TitreTransfer of antioxidant message by microvesicles mediates antiapoptotic effects on human endothelial cells
Type de publicationCommunication
TypeCommunication avec actes dans un congrès
Date du colloque22-24/04/2013
Titre du colloque17ème Congrès de Physiologie, Pharmacologie et Thérapeutique
Titre des actes ou de la revueFundamental & Clinical Pharmacology : Abstracts of the 17th Annual Meeting of French Society of Pharmacology and Therapeutics
Volume27, Suppl 1.
AuteurSoleti, Raffaella , Lauret, Emilie , Andriantsitohaina, Ramaroson , Martinez, Maria Carmen
Mots-clésApoptosis, Endothelium, microvesicles, Oxidative Stress
Résumé en anglais

Microvesicles (MVs) are small membrane-derived fragments shed from various cell types during activation and/or apoptosis and represent a new class of biological information mediators.
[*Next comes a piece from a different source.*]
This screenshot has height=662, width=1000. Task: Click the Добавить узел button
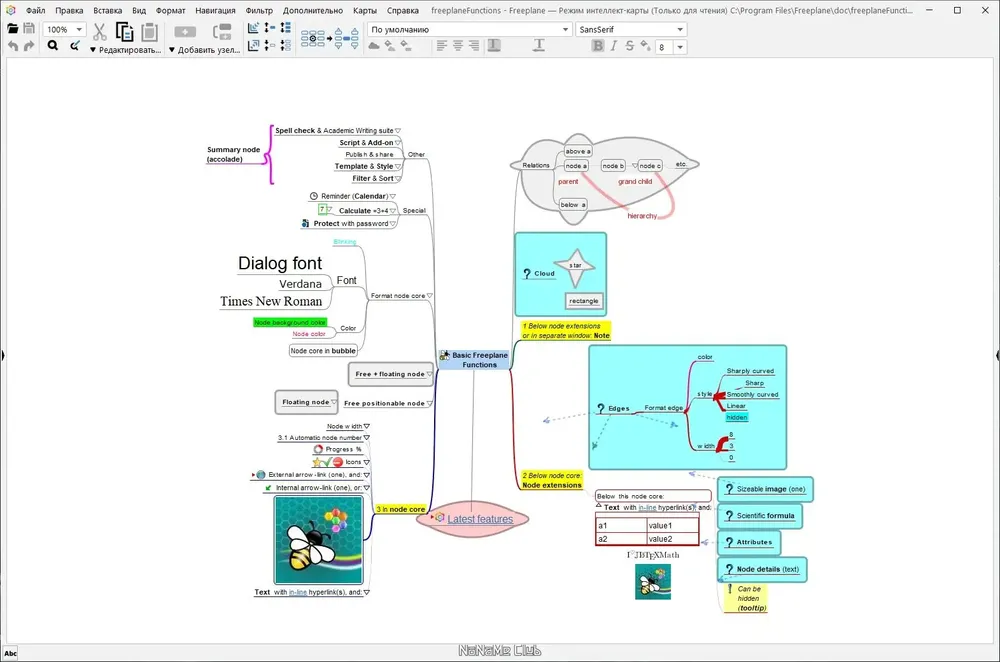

MVs generated from T lymphocytes undergoing activation and apoptosis exert a beneficial potential effect on the cardiovascular system through their dual capacity to increase nitric oxide and reduce reactive oxygen species production. This study investigated the effect of MVs on the apoptosis of human umbilical vein endothelial cells triggered by actinomycin D (Act D). The effect of Act D treatment on reactive oxygen species (ROS) production was biphasic. Indeed, ROS levels significantly increased during the early phase of apoptosis (2 h) and after 10 h of treatment, but not at 4, 8 and 24 h. MVs significantly attenuated the increase in ROS production induced by Act D at 2 h, but not at 10 h, indicating that they normalize ROS production during the early phase of apoptosis by acting directly as ROS scavengers, owing to their ability to carry active antioxidant enzymes such as catalase and the three isoforms of the superoxide dismutase. Furthermore, the effects of MVs on the late phases of apoptosis were associated with the ability of these vesicles to increase the expression of manganese-superoxide dismutase, probably by the transfer of its mRNA, in endothelial cells, through internalization process. These findings illustrate new mechanisms by which MVs from T lymphocytes exert their vasculo-protective effects by improving endothelial function under pathological conditions in which apoptosis and oxidative stress are enhanced.